Cleveland Public Meetings Report – The week of August 23, 2021
Here’s what happened last week in local public government meetings covered by Cleveland Documenters:
Aug. 24, 2021
Documenters Mrinalini Pandey and Daniel McCarthy
GCRTA ridership for July was up by 5.4 percent as compared to this time last year, a rebound from the dip in ridership attributed to COVID-19. Efforts to increase ridership have come in the form of a-week-of-free-rides and the GCRTA Next Gen System.
Aug. 24, 2021
Documenters Leslie Bednar and Gennifer Harding-Gosnell
Cleveland police are still working on fully collecting data about crisis intervention calls but the information is currently lagging, in part due to a new system used for collecting the information.
A Case Western Reserve researcher shared that there were over 3,058 unique crisis call clients in the first half of 2021, a 17 percent increase over the 2020 first half. It wasn’t clear whether that change was due to better data collection or an uptick in mental health crisis calls.
The committee also learned about “repeat utilizers,” or individuals who crisis teams encounter repeatedly, including one individual who had 38 incidents in 2020. That same person has had 30 incidents on record to date in 2021. He said this could lead to 60 total for the year for just one person.
Cleveland Police Captain James McPike said he was familiar with that one individual and that the five teams of co-responders (a team is a CDP officer and a social worker, with five teams conducting car patrols in the city) are also familiar with residents who they get calls about repeatedly. Social workers are following up with clients, connecting them to services, McPike said. He said he has seen some reduction in calls for some of the repeaters.
The committee also learned that the city is supposed to be buying cell phones for officers to call the new Diversion Center for clients but that process has stalled. McPike said some officers were using the center and knew it was a resource. Use of the Diversion Center, which opened as an alternative to the jail for people arrested for low-level crimes.
Community advocate Rosie Palfy said the Diversion subcommittee should get an updates on the cell phone purchases. “I think the city is really overcomplicating this,” Palfy said.
Aug. 23, 2021
Documenters Dorothy Ajamu and Jenna Thomas
Cleveland City Council met to discuss priorities for spending the $511 million in American Rescue Plan Act coming to the city to help with recovery from the COVID-19 pandemic. They
Already, some of the money has been dedicated to purchasing personal protective equipment and making City Hall COVID-19-safe. Five million was set aside for the Cleveland Foodbank. That leaves a little more than $400 million.
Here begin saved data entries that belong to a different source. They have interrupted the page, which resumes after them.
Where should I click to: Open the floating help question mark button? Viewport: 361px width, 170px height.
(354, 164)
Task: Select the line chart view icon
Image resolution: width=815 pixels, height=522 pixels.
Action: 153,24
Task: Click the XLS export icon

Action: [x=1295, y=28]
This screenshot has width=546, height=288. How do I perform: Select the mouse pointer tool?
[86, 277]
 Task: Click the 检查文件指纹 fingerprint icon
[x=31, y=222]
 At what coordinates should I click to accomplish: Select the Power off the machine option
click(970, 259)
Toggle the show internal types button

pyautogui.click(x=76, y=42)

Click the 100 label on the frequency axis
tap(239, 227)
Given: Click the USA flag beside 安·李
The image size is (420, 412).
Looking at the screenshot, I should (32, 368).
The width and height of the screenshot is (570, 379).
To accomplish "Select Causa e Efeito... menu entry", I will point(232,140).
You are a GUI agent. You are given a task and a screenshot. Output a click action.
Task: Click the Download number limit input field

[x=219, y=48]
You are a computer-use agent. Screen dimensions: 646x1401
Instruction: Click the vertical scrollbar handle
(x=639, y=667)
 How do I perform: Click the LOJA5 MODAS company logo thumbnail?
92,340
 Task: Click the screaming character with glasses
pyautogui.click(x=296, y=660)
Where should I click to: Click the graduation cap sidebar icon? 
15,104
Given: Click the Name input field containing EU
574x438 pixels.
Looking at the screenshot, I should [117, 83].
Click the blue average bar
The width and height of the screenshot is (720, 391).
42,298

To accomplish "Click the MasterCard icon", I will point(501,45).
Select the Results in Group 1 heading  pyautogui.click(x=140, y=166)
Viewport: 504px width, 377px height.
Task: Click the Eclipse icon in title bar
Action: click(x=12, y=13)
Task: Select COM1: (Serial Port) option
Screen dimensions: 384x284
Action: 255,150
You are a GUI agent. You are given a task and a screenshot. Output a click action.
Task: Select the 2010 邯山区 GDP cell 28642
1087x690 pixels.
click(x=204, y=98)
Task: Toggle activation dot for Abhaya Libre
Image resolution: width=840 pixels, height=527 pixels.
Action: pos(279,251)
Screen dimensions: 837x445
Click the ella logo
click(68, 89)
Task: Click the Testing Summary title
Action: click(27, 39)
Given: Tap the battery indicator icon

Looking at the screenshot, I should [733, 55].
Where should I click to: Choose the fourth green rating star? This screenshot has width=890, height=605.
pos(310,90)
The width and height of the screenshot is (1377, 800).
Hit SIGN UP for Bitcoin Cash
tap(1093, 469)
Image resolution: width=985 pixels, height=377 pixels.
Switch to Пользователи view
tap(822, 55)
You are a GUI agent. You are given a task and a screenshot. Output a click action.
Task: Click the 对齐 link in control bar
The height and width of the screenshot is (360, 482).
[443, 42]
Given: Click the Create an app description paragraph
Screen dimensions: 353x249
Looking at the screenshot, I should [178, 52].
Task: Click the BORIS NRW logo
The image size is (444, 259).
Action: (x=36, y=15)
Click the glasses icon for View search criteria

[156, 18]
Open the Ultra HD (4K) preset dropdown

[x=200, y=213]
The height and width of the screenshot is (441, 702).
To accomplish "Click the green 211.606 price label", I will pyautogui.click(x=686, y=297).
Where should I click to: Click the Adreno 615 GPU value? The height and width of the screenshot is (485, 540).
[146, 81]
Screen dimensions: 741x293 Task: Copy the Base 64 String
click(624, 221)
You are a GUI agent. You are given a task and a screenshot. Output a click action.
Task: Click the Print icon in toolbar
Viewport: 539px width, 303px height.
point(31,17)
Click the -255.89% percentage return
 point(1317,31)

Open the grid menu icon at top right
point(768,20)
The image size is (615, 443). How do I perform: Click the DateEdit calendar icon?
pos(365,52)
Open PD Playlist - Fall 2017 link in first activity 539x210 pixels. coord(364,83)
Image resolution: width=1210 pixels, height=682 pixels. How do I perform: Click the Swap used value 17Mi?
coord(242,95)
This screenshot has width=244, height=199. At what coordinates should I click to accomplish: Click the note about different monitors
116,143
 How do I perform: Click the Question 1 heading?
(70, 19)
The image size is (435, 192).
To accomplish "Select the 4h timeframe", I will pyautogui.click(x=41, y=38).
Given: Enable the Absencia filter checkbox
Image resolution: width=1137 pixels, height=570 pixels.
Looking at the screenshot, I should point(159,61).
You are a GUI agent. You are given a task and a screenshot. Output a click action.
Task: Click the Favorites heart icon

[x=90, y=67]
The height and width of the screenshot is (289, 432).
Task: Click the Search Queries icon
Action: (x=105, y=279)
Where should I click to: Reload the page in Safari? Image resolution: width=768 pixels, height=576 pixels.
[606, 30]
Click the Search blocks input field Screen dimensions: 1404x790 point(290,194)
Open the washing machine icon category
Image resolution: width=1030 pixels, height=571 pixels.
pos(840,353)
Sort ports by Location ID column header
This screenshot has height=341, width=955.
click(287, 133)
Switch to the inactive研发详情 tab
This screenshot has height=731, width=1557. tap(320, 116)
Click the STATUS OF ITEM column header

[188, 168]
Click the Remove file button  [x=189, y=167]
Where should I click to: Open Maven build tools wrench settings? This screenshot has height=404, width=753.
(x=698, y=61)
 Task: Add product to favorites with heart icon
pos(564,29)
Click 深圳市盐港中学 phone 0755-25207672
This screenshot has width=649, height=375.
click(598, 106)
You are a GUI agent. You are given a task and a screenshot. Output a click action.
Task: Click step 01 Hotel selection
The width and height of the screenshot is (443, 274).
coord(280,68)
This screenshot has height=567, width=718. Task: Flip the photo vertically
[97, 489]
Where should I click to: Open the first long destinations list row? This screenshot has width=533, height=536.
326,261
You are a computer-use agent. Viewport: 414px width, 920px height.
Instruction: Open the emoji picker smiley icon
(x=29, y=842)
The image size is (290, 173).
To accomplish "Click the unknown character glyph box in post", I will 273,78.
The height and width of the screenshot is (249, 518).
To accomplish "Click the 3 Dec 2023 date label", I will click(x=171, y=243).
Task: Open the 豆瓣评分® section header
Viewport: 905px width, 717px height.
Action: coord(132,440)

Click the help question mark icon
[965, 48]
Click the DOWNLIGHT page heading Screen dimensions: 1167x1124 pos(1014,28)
The priorities council members mentioned ranged from demolition of vacant homes to providing mental health services to families to traffic calming projects.
Council member Blaine Griffin said he felt they should narrow down the options to five areas so that they can move along the process.
There are limits to what the money can be spent on and it has to be completely used by December of 2026. The allowed categories are:
- Public Health
- Economic Hardship
- Public Sector Revenue Loss
- Broadband, Water or Sewer Infrastructure
Council member Jasmin Santana talked about how priorities considered transformational might be different for council members. She suggested the council consider questions like: “Will demolition bring people out of poverty?” and “Do we need more officers, or do the youth have deep-rooted issues?”